What's the most concise way to determine if @hash[:key1][:key2] is defined, that does not throw an error if @hash or @hash[:key1] are nil?
defined?(@hash[:key1][:key2]) returns True if @hash[:key1] exists (it does not determine whether :key2 is defined)
When using ActiveSupport (Rails) or Backports, you can use try:
@hash[:key1].try(:fetch, :key2)
You could even handle @hash being nil:
@hash.try(:fetch, :key1).try(:fetch, :key2)
If you want @hash to always return a hash for a missing key:
@hash = Hash.new { |h,k| h[k] = {} }
@hash[:foo] # => {}
You could also define this recursive:
def recursive_hash
Hash.new { |h,k| h[k] = recursive_hash }
end
@hash = recursive_hash
@hash[:foo][:bar][:blah] = 10
@hash # => {:foo => {:bar => {:blah => 10}}}
But to answer your question:
module HasNestedKey
Hash.send(:include, self)
def has_nested_key?(*args)
return false unless sub = self[args.shift]

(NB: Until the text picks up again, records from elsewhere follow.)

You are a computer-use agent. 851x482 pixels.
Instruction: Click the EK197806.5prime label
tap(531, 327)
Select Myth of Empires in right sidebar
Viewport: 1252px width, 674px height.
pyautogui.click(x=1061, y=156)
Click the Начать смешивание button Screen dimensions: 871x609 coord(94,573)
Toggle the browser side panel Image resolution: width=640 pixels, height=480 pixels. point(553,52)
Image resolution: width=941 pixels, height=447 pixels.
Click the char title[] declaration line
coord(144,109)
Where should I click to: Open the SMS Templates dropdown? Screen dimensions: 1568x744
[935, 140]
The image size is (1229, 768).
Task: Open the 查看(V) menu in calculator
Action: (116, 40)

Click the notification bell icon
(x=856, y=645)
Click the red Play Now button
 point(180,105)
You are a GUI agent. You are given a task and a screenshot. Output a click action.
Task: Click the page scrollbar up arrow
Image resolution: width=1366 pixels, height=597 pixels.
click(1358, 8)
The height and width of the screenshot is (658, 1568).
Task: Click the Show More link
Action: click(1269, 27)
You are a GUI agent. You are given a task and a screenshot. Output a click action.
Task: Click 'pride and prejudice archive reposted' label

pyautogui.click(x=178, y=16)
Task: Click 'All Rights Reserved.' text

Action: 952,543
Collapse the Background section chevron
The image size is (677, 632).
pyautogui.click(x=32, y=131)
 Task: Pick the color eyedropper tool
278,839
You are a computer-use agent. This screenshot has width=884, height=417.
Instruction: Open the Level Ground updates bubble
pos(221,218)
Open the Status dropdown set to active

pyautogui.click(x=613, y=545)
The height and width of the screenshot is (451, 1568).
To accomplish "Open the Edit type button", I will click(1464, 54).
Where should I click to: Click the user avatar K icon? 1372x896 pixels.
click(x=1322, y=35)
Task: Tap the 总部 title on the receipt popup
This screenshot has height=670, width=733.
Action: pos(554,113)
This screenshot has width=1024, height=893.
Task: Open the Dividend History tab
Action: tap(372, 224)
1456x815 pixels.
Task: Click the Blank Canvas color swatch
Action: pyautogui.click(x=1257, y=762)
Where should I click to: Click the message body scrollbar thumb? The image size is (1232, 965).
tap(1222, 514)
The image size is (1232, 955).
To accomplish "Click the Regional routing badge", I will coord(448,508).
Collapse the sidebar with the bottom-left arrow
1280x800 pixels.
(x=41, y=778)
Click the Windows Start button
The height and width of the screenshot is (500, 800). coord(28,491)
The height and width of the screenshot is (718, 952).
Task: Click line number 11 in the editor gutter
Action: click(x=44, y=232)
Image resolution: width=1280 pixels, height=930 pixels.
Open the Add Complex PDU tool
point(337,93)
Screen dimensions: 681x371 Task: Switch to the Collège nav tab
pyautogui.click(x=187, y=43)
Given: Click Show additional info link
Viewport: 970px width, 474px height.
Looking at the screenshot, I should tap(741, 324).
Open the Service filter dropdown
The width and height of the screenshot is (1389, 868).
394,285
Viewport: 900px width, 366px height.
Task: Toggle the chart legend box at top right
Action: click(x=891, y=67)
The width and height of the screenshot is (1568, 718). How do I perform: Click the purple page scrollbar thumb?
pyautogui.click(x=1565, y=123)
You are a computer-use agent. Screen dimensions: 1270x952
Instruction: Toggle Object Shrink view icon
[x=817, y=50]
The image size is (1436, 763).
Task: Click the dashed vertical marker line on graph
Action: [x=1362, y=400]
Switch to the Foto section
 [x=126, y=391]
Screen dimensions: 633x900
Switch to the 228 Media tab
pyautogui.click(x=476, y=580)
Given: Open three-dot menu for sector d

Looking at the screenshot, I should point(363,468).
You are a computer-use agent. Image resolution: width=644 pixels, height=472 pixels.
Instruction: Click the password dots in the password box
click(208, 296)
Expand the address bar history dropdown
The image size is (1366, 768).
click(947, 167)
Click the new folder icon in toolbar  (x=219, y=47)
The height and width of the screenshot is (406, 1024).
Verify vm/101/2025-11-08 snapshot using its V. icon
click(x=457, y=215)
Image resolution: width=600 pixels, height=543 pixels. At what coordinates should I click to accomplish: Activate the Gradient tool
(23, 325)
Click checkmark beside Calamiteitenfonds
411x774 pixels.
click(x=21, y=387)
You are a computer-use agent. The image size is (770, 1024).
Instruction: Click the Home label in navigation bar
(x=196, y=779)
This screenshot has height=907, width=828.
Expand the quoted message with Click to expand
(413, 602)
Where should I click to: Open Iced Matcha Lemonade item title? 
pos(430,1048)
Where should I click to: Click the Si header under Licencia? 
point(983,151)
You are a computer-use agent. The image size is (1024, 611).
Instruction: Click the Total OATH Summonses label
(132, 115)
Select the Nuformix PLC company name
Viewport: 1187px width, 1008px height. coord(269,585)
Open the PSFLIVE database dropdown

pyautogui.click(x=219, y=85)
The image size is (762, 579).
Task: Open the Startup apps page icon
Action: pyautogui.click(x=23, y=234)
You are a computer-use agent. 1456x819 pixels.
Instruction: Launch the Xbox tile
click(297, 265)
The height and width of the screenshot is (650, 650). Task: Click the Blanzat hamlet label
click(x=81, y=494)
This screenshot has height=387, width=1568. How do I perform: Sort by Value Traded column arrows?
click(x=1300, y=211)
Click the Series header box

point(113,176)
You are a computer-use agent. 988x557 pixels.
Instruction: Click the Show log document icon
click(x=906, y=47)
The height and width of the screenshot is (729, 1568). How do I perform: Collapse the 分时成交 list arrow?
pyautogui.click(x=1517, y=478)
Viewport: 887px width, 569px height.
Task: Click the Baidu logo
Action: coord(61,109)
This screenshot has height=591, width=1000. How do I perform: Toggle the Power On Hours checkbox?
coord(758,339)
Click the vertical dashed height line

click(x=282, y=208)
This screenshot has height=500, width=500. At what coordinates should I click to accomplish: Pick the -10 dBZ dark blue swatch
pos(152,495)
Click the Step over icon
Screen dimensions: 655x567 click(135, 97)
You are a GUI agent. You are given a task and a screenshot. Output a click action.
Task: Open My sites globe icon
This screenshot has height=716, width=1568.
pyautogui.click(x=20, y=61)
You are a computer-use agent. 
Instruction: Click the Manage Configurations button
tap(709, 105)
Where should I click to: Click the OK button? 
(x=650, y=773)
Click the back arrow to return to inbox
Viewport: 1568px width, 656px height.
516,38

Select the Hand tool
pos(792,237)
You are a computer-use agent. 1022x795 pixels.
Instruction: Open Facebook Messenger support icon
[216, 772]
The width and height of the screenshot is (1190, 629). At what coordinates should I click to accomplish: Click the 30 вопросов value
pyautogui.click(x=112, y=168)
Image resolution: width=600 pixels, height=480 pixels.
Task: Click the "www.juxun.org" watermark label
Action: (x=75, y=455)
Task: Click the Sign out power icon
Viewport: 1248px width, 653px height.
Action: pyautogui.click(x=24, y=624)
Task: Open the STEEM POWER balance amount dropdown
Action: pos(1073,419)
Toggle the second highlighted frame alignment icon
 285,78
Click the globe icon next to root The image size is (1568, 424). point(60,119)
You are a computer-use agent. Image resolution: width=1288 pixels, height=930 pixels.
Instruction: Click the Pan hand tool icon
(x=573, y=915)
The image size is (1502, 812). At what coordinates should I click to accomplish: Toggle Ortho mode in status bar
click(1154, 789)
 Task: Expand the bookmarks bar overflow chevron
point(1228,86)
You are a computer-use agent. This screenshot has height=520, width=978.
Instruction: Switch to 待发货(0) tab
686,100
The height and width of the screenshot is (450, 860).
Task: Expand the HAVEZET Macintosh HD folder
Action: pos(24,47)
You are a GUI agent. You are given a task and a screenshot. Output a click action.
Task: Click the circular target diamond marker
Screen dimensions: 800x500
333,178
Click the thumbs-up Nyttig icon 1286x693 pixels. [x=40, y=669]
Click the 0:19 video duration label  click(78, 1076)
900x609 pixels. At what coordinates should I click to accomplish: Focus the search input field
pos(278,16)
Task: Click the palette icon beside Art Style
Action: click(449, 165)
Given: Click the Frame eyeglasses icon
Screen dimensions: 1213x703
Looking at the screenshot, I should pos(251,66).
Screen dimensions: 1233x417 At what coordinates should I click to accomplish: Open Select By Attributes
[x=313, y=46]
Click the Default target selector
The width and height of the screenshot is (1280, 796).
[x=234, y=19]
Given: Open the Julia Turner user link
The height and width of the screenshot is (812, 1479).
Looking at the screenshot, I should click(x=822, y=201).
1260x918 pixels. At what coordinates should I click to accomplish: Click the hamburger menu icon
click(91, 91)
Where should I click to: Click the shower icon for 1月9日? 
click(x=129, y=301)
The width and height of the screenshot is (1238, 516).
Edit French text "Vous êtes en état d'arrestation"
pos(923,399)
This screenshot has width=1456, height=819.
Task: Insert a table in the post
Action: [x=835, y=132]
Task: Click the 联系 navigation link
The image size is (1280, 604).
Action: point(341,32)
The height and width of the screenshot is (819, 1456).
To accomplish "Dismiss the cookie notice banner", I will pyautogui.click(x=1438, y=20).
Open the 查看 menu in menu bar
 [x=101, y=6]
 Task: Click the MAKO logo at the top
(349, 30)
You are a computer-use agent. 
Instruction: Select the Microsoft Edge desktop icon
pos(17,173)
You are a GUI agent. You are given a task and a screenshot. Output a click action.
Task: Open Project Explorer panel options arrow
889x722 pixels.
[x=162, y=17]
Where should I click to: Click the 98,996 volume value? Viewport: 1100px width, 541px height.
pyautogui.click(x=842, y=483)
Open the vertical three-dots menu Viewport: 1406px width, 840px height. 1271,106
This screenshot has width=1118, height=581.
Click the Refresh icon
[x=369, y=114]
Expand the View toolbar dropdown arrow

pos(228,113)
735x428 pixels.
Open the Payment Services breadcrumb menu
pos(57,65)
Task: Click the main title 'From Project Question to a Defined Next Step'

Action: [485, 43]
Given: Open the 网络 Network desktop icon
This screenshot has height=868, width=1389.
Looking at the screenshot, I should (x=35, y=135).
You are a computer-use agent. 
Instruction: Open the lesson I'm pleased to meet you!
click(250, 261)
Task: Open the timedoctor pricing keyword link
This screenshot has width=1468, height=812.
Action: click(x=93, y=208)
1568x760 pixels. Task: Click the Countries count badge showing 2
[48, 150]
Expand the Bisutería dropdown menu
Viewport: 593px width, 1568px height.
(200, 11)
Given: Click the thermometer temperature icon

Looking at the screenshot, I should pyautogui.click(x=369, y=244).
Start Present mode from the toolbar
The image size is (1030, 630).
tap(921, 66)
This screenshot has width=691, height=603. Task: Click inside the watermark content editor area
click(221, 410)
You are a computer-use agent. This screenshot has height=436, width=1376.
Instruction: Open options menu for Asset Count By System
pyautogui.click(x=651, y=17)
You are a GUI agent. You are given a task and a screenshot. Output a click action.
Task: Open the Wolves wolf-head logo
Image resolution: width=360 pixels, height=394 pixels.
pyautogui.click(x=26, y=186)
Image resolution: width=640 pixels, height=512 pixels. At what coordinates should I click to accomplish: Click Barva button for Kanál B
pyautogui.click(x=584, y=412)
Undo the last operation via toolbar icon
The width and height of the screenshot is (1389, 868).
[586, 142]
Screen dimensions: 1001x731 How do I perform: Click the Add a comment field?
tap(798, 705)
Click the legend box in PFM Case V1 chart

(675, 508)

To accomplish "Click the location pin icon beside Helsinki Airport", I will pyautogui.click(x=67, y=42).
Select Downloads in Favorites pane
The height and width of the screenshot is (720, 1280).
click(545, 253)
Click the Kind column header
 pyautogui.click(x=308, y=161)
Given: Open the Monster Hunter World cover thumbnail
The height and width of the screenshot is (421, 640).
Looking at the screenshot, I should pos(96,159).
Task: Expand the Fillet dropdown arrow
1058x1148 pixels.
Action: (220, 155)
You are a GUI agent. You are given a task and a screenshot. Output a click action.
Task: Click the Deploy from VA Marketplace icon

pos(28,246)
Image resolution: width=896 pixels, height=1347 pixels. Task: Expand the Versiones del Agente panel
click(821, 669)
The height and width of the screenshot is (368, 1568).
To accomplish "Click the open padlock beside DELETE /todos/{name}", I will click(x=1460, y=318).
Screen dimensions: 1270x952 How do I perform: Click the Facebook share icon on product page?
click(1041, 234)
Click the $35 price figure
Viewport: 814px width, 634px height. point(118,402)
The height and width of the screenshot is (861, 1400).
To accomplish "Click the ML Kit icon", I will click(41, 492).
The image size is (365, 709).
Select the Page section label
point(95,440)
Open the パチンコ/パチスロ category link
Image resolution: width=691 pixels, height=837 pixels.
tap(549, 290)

return true if args.empty?
sub.respond_to?(:has_nested_key?) and sub.has_nested_key?(*args)
end
end
@hash.has_nested_key? :key1, :key2
Perhaps I am missing something, but if all you care about is concise...why not:
@hash && @hash[:key1] && @hash[:key1][:key2]
or if you want to save a few characters
@hash && (h = @hash[:key1]) && h[:key2]
if any part of this fails, it returns nil otherwise it returns the value associated with :key2 or true.
The reason the defined? returns true even if :key2 is not there is because it just checks whether the object you are referencing exists, which in that case is the method [] which is an alias for the method fetch which does exist on the hash @hash[:key1] but if that were to return nil, there is no fetch method on nil and it would return nil. That being said, if you had to go n deep into an embedded hash, at some point it would become more efficient to call:
defined?(@hash[:key1][:key2][:key3]) && @hash[:key1][:key2][:key3]
Using Hash#fetch
You can use the Hash#fetch method with a default of {} so that it is safe to call has_key? even if the first level key doesn't exist. e.g.
!hash.nil? && hash.fetch(key1, {}).has_key?(key2)
Alternative
Alternatively you can use the conditional operator e.g.
!hash.nil? && (hash.has_key?(key1) ? hash[key1].has_key?(key2) : false)
i.e. if hash doesn't have key key1 then just return false without looking for the second level key. If it does have key1 then return the result of checking key1's value for key2.
Also, if you want to check that hash[key1]'s value has a has_key? method before calling it:
!hash.nil? && (hash.has_key?(key1) ? hash[key1].respond_to?(:has_key?) &&
hash[key1].has_key?(key2) : false)
@hash[:key1].has_key? :key2
If you don't care about distinguishing nonexistent @hash[:key1][:key2] (at any of 3 levels) from @hash[:key1][:key2] == nil, this is quite clean and works for any depth:
[:key1,:key2].inject(hash){|h,k| h && h[k]}
If you want nil to be treated as existing, use this instead:
(hash[:key1].has_key?(:key2) rescue false)
Another option, one that I just discovered, is to extend Hash with a seek method. Technique comes from Corey O'Daniel.
Stick this in an initializer:
class Hash
def seek(*_keys_)
last_level = self
sought_value = nil
_keys_.each_with_index do |_key_, _idx_|
if last_level.is_a?(Hash) && last_level.has_key?(_key_)
if _idx_ + 1 == _keys_.length
sought_value = last_level[_key_]
else
last_level = last_level[_key_]
end
else
break
end
end
sought_value
end
end
Then just call:
@key_i_need = @hash.seek :one, :two, :three
You'll get the value, or nil if it doesn't exist.